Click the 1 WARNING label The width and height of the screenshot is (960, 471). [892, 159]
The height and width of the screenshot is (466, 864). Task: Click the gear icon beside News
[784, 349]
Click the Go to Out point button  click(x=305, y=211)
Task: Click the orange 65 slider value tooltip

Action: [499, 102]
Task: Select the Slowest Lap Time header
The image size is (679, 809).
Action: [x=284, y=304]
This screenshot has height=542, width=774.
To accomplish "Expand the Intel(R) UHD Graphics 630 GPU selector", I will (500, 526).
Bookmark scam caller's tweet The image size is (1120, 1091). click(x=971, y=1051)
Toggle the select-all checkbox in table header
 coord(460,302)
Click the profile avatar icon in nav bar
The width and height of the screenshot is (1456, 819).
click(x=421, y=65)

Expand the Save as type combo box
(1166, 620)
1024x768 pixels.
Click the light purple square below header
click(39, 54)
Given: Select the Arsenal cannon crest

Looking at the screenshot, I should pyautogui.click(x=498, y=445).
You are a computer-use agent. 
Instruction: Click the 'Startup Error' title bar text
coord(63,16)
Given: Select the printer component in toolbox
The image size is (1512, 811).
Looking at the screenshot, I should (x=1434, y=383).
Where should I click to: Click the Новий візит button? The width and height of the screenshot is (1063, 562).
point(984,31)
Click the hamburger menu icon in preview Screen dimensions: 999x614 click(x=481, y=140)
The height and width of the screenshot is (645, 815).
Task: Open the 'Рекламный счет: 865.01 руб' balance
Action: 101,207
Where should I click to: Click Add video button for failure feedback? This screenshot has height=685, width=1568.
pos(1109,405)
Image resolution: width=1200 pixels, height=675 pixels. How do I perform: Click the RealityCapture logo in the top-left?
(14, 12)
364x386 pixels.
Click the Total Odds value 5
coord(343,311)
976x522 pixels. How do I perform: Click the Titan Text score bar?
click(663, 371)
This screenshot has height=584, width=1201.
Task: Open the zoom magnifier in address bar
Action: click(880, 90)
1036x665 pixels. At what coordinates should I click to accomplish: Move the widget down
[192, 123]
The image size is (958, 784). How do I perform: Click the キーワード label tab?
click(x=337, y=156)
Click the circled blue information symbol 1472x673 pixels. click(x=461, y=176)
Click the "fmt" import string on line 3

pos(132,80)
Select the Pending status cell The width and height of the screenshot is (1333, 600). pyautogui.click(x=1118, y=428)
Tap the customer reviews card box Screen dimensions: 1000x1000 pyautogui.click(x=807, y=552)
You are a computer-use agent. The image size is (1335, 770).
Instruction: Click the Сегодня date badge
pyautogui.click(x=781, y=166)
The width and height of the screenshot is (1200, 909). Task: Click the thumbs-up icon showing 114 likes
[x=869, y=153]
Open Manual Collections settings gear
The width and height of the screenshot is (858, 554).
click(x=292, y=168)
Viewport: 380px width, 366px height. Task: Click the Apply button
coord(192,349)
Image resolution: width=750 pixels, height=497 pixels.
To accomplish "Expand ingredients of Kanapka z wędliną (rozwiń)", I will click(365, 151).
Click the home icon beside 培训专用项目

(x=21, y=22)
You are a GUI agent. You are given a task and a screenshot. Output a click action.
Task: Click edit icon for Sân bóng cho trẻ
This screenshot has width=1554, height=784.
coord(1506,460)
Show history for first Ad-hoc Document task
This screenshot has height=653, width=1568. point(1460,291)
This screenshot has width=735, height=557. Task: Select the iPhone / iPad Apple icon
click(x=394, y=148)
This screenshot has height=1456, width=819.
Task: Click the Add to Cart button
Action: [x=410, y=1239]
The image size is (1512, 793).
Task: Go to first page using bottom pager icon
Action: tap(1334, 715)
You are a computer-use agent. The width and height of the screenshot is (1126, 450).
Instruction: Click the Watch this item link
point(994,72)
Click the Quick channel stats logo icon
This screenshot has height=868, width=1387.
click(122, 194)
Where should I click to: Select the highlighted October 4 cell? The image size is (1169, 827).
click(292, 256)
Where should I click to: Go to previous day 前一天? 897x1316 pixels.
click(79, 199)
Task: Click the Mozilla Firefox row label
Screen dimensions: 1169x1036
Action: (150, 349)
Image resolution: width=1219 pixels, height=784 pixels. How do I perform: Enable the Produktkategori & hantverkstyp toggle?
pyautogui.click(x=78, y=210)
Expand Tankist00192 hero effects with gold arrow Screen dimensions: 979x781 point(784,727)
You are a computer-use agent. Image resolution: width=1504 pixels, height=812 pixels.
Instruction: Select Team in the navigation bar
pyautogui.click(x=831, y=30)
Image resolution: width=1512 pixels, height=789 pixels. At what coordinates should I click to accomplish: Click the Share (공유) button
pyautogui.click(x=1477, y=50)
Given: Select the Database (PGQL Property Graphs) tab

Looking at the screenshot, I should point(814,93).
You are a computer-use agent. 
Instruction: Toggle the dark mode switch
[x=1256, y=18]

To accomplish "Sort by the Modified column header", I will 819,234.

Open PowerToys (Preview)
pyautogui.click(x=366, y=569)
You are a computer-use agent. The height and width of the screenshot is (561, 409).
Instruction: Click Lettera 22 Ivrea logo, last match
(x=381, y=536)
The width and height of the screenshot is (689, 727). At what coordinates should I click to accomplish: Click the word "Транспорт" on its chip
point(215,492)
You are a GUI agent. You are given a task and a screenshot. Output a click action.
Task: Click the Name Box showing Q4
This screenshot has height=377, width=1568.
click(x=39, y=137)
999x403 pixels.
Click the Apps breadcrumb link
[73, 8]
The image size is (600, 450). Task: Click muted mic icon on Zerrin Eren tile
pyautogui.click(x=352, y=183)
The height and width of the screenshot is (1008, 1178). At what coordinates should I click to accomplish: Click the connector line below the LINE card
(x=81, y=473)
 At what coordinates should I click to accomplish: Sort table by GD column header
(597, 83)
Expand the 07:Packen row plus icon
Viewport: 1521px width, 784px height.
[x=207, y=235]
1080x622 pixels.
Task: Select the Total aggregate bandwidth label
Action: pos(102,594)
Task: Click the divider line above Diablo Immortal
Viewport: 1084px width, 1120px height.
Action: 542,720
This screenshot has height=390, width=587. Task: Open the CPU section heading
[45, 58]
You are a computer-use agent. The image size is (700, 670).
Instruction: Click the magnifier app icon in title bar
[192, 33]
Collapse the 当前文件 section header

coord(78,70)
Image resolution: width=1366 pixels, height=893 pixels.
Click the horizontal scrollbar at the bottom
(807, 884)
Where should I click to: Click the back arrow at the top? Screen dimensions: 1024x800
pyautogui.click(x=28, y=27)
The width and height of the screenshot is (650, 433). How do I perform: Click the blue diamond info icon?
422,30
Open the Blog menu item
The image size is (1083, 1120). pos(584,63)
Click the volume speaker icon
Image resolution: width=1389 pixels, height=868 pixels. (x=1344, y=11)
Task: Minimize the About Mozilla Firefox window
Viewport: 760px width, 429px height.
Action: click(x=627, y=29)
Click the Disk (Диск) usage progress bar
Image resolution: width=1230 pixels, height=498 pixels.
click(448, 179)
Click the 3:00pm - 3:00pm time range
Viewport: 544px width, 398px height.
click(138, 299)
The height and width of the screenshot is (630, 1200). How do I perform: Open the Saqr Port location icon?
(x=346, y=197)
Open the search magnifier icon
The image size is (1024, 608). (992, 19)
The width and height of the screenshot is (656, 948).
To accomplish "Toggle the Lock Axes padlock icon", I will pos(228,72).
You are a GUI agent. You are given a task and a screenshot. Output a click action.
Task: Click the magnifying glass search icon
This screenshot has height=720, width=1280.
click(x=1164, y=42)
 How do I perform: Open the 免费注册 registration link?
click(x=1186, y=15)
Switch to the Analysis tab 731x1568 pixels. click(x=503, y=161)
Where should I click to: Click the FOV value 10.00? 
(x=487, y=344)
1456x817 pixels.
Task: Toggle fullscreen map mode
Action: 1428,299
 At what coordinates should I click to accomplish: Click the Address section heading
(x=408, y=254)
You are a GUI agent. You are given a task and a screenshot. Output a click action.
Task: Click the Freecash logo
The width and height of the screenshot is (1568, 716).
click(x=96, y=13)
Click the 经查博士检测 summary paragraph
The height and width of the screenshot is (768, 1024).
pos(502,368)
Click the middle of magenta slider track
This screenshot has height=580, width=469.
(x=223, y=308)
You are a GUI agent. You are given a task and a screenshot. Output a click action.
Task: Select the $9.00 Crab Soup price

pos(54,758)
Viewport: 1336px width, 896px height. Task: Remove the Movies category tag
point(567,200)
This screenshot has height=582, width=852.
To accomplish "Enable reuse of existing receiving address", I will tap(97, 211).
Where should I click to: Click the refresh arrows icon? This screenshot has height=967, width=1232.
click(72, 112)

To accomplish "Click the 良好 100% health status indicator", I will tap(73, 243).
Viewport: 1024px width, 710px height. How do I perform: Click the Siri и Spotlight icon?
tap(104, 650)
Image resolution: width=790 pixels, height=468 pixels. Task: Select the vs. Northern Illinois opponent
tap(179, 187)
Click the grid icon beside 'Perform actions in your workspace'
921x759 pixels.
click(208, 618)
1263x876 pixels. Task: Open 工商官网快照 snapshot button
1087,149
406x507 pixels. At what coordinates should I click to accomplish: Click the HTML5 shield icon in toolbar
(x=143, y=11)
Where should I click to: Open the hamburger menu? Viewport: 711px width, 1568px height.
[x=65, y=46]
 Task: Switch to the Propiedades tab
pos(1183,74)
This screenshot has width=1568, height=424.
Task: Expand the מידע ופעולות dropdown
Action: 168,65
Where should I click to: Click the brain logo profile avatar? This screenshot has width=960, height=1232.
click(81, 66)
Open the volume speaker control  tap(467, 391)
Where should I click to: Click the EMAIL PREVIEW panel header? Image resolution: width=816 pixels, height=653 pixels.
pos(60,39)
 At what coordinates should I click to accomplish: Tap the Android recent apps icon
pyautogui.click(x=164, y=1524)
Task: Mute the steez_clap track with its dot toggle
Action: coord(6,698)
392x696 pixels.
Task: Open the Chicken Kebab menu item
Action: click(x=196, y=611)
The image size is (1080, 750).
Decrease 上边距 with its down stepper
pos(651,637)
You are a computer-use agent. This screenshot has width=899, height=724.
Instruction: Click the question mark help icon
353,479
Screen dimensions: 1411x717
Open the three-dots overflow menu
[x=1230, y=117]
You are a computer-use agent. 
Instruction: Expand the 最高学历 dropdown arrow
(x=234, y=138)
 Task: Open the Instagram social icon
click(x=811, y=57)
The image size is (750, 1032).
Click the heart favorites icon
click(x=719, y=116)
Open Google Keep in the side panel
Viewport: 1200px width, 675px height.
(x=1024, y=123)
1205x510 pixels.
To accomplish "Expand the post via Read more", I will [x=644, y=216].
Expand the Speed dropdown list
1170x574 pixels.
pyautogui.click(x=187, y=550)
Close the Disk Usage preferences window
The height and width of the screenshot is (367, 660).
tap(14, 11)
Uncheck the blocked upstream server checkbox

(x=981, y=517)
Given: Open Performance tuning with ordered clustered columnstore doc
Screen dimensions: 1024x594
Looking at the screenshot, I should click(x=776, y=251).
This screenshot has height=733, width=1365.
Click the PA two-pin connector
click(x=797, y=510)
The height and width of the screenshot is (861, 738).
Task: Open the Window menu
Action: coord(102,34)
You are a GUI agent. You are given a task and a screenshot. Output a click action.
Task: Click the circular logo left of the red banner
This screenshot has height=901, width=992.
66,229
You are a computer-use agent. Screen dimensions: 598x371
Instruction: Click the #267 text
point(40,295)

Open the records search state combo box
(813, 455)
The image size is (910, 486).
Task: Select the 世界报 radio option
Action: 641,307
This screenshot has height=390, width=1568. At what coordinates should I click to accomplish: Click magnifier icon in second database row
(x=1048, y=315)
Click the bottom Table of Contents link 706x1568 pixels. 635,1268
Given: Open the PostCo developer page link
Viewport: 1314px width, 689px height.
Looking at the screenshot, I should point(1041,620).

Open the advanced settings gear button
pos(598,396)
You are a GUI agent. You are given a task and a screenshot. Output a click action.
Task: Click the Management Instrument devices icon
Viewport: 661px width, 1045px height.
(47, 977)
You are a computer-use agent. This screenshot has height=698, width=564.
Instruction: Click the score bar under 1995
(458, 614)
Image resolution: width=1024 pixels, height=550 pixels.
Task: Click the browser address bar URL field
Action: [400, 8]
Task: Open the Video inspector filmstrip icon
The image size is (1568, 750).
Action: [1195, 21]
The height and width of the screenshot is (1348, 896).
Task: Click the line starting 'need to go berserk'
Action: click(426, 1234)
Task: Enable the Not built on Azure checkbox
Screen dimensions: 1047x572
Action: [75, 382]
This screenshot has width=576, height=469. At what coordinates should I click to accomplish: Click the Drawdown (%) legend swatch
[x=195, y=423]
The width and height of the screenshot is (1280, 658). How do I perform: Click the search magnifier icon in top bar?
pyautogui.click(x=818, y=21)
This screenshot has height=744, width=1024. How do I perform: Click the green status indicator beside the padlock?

### Problem to work on:
Report each line of the data in which "Firefox" occurs.

### Finished task:
Task: Click the Mozilla Firefox row label
Task: Minimize the About Mozilla Firefox window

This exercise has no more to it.